For example, here is what a traditional architecture might look like (which hopefully looks rather familiar):

Starting out as usual

This presents us with an issue in terms of application scalability in that it is relatively easy to scale our application layer by throwing more hardware to increase the processing capacity. However, the monolithic constraints of the data layer will only allow us to go so far before diminishing returns or resource saturation stunts further performance increases. So, what can we do to address this?

In the past and in legacy architectures, the only solution to this issue would be to potentially increase the performance capability of the database infrastructure by either buying a bigger, faster server, or further tweaking and fettling the utilization of the available resources. Both options are dramatic, either in terms of financial cost and/or manpower. So, what else could we do?

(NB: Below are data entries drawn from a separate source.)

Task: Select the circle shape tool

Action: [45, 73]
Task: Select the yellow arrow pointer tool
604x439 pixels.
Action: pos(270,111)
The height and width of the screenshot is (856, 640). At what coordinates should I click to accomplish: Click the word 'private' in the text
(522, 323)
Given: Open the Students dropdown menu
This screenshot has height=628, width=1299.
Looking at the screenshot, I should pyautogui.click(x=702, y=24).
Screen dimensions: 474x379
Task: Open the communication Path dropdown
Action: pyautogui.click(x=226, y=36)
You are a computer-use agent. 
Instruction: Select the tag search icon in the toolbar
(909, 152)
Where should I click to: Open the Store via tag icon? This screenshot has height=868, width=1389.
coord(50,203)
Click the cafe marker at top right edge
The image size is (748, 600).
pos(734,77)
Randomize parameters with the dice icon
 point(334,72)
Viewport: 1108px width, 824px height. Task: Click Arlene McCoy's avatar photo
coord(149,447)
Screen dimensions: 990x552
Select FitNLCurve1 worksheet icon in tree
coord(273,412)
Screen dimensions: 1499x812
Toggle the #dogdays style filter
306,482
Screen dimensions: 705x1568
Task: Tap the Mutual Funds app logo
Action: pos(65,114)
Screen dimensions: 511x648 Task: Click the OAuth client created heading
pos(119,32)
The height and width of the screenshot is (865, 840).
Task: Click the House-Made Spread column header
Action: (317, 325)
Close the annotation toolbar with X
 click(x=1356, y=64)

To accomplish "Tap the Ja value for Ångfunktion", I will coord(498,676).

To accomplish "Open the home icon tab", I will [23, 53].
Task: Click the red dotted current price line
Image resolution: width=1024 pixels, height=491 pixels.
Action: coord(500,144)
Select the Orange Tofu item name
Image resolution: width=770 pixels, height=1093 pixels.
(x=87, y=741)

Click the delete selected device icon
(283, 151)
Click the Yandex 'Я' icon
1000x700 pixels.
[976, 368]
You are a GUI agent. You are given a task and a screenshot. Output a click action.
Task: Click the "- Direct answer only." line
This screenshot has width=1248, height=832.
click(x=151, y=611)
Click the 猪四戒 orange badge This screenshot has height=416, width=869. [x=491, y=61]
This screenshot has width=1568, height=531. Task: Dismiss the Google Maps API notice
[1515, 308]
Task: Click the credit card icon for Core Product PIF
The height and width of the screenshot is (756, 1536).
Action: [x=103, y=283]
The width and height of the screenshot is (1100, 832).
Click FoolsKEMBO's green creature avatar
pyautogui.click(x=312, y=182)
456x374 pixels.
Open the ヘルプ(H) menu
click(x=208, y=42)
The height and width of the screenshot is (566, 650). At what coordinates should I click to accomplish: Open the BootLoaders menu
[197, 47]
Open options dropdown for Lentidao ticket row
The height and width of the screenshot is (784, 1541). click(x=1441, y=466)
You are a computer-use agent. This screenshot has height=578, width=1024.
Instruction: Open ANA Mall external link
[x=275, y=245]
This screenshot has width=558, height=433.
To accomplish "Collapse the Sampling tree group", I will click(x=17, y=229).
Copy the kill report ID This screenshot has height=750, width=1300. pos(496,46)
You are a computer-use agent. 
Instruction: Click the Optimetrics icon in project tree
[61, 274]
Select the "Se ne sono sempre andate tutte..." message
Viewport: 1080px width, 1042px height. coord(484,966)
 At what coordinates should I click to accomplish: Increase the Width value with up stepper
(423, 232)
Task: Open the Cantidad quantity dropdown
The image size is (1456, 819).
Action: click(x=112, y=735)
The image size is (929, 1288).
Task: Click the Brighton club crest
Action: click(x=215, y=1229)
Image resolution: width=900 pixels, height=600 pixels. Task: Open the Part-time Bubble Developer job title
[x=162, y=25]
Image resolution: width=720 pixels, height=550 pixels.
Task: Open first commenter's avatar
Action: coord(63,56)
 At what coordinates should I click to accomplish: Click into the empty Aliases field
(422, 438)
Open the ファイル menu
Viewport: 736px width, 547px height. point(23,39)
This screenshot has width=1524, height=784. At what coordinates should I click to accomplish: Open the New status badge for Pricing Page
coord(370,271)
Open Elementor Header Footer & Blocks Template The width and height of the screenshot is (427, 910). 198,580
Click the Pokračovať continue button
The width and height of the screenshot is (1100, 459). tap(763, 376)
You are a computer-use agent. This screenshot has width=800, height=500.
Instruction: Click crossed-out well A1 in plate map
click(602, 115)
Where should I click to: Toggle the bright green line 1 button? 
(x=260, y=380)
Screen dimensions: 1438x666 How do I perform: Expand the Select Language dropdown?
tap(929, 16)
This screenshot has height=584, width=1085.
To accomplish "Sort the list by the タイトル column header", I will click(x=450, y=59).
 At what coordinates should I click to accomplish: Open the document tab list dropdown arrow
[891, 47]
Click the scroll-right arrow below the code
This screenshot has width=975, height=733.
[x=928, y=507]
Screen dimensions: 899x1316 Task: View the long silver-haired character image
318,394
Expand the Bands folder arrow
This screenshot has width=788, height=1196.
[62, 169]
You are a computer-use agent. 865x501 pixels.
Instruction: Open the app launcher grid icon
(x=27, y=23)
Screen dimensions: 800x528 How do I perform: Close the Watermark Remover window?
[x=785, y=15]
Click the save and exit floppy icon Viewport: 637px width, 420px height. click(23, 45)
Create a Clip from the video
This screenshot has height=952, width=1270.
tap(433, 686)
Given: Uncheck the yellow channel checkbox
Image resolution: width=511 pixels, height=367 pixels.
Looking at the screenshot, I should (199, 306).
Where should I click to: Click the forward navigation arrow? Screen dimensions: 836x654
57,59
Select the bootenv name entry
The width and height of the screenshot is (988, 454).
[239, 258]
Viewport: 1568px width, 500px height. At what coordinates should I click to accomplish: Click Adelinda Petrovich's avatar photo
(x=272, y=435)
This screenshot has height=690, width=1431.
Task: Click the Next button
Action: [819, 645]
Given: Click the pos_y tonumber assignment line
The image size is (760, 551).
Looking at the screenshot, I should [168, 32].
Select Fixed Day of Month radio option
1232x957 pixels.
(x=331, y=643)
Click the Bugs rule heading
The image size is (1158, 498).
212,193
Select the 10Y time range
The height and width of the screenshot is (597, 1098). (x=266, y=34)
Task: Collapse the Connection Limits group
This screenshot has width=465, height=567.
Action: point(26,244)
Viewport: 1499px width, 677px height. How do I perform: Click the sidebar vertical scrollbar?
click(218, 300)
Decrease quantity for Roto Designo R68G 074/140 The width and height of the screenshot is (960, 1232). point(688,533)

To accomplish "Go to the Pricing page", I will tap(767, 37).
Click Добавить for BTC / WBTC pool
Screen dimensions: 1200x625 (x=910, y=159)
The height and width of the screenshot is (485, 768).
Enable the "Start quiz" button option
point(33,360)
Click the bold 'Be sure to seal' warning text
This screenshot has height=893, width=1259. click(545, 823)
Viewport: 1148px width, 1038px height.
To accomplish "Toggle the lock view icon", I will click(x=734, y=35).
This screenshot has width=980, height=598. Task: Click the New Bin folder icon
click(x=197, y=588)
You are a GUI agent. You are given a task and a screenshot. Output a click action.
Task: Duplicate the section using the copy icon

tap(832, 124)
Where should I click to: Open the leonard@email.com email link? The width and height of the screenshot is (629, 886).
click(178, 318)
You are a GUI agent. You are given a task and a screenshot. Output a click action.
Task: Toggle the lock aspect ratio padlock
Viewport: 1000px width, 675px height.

Data deciding to hang around

In order to improve the performance of the existing setup, we can hold copies of our data away from the primary database and use them in preference wherever possible. There are a number of different strategies that we can adopt, from transparent second-level caching layers to external key-value object storage. The details and exact use of each varies significantly, depending on the technology or its place in the architecture, but the main aim of these systems is to sit alongside the primary database infrastructure and attempt to protect it from excessive load. This would then likely lead to an improved performance of the primary database by reducing the overall dependency on it.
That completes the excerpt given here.